On Monday September the 10th 2018, Amy Tenny a music therapist and former non-profit immigration and refugee attorney was welcome to RISE as a guest speaker. She spoke passionately about her work of using music as a means towards healing and integrating communities and giving voices to refugees and other vulnerable Immigrants in the community.
She came to RISE to share information about her efforts in the field of music therapy and refugees in Baltimore and across Maryland. She says her work has began in East Baltimore and she hopes her organization will collaborate with other organizations to establish the healing and community integration through music.
She says her program which has began small is providing music therapy services and teach methods for healing to participants who are vulnerable in the communities. She hopes her work will also inspire refugees and immigrants experiences and serve as a healing power through music, storytelling, workshops and other opportunities at creative expressions, creative arts therapy. With a focus of the choir music , the choir will help in music therapy designed to foster self-expression, creativity, relaxation and trauma care.

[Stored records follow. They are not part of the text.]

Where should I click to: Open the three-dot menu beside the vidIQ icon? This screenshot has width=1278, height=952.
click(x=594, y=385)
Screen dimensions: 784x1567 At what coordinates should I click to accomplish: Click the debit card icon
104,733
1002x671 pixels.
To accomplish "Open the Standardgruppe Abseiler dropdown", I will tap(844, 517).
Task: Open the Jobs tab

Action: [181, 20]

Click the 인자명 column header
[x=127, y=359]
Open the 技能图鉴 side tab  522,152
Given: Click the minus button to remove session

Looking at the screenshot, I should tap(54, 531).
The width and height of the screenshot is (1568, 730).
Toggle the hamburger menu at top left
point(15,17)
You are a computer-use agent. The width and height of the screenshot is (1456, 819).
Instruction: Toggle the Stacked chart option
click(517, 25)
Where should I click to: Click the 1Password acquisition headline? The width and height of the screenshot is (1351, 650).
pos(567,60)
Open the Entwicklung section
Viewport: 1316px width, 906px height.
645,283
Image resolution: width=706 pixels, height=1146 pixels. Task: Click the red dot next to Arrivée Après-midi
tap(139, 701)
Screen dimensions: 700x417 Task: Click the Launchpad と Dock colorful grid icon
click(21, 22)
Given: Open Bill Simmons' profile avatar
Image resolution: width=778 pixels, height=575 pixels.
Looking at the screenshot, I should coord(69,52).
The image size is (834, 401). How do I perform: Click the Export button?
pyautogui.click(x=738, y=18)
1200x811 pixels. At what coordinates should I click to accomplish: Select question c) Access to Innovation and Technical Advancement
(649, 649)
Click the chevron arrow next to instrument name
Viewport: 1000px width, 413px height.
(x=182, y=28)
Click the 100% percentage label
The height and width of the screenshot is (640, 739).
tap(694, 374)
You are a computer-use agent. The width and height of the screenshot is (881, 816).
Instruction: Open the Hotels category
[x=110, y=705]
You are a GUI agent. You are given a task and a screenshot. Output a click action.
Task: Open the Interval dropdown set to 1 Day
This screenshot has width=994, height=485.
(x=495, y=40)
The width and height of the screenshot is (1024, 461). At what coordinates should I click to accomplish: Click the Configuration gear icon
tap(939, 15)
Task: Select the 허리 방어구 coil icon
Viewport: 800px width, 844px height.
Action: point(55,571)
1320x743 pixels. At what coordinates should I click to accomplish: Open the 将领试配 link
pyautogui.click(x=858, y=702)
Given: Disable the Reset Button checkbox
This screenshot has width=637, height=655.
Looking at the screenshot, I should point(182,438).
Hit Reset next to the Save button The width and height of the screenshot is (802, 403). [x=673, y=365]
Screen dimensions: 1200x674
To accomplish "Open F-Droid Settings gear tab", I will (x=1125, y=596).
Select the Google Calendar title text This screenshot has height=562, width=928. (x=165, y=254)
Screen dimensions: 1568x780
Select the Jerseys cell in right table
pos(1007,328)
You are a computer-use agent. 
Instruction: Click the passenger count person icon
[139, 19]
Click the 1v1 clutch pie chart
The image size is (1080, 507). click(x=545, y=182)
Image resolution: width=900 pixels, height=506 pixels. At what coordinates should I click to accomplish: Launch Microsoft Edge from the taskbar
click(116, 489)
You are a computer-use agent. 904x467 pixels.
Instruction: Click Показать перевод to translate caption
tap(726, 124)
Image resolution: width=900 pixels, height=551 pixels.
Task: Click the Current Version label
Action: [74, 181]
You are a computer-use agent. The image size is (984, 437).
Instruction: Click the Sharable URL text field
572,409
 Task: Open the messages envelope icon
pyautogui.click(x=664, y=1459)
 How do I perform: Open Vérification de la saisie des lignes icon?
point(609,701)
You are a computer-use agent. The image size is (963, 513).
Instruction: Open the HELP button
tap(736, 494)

She says: “as you know from the news many asylum seekers are out there and most people are here for safety”. She likes working with small groups 5-10 and has started taking referrals for individuals. She also wants to do some work focusing on bullying in schools (after school communities) and using music for self-expression and therapy. She also ask for referrals and will like someone who can teach guitar. She also showed RISE members her website
https://www.richinmusic.org/support/about-us/ Her fellowship is funded by the Open Society Institute Baltimore.
RISE Welcomed Amy and RISE volunteer Paulette Hammond suggest that RISE can assist by putting the RICH Refugee – Immigrant Connection & Healing website on to RISE website. Andrew Greene of RISE shared a short video about his work of using music to engage youth affected by war and as a healing process in West Africa.
The Rev. Mary A. Eliot the Rector at Christ the King Episcopal Church, and a RISE volunteer suggest that she can make spaces available for clients for the music and dancing in the church. Mary also says that “we can work together more on similar interest on refugees and immigrants” and thank the guest Speaker Amy for her presentation. Sam talks about her art classes and hopes to integrate that into arts therapy for RISE. Edward Williams a RISE volunteer also thanked Amy for her contribution and shared the need for such diverse programs in the community to help immigrants and refugees.